== Exercise brief ==
Transcribe the stretch of rows from the line containing "Toggle watch page eye icon" through the line containing "should pyautogui.click(x=953, y=228).", both ends included, and give only those lines.

== Available data ==

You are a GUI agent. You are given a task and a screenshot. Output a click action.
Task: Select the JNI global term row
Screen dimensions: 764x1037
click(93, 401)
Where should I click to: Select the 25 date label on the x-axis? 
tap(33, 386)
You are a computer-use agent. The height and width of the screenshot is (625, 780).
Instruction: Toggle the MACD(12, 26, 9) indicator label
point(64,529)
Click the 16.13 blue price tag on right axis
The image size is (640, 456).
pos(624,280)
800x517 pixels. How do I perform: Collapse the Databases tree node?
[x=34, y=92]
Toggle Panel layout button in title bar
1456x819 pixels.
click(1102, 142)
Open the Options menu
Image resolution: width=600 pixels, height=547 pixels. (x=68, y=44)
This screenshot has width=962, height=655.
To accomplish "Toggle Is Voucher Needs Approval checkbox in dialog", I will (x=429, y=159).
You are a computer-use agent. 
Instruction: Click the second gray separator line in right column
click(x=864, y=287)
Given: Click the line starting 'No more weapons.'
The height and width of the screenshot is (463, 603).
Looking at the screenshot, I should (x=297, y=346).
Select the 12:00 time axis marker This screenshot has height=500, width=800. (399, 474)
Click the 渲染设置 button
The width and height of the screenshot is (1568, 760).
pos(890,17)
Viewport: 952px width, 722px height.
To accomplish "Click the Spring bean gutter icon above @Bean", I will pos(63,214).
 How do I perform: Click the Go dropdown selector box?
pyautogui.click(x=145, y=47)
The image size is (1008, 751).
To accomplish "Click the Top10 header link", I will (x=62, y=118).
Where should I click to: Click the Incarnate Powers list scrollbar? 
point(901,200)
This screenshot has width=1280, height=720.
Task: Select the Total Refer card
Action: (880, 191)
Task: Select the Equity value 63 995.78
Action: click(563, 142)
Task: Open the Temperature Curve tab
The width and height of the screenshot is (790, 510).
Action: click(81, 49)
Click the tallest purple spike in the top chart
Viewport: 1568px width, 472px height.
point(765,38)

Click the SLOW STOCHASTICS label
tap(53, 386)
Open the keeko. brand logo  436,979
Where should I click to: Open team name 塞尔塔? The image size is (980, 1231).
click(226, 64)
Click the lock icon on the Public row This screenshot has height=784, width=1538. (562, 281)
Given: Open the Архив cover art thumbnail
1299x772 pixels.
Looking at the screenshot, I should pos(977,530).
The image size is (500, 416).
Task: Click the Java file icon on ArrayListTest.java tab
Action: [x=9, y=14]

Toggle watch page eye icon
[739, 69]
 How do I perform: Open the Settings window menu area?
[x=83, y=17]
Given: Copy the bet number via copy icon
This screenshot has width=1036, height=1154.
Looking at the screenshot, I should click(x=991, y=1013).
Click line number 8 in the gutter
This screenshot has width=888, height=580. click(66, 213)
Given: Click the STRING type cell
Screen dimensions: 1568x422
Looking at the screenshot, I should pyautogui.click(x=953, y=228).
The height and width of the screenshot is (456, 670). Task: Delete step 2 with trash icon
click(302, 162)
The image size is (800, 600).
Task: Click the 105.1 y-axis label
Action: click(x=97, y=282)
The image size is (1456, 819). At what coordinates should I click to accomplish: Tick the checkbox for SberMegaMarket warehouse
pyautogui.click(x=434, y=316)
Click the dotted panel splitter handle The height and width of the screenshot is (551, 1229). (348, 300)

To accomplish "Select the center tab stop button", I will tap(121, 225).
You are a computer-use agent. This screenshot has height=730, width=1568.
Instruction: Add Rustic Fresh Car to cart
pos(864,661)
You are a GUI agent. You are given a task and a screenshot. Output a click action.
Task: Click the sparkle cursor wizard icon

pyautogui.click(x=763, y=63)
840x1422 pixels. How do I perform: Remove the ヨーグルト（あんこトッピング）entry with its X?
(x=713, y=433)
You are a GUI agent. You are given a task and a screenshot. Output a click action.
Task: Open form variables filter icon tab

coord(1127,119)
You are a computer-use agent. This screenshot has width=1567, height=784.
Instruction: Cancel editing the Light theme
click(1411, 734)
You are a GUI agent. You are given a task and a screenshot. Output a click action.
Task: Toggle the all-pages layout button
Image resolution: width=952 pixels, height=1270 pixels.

== Exercise output ==
Toggle watch page eye icon
[739, 69]
 How do I perform: Open the Settings window menu area?
[x=83, y=17]
Given: Copy the bet number via copy icon
This screenshot has width=1036, height=1154.
Looking at the screenshot, I should click(x=991, y=1013).
Click line number 8 in the gutter
This screenshot has width=888, height=580. click(66, 213)
Given: Click the STRING type cell
Screen dimensions: 1568x422
Looking at the screenshot, I should pyautogui.click(x=953, y=228).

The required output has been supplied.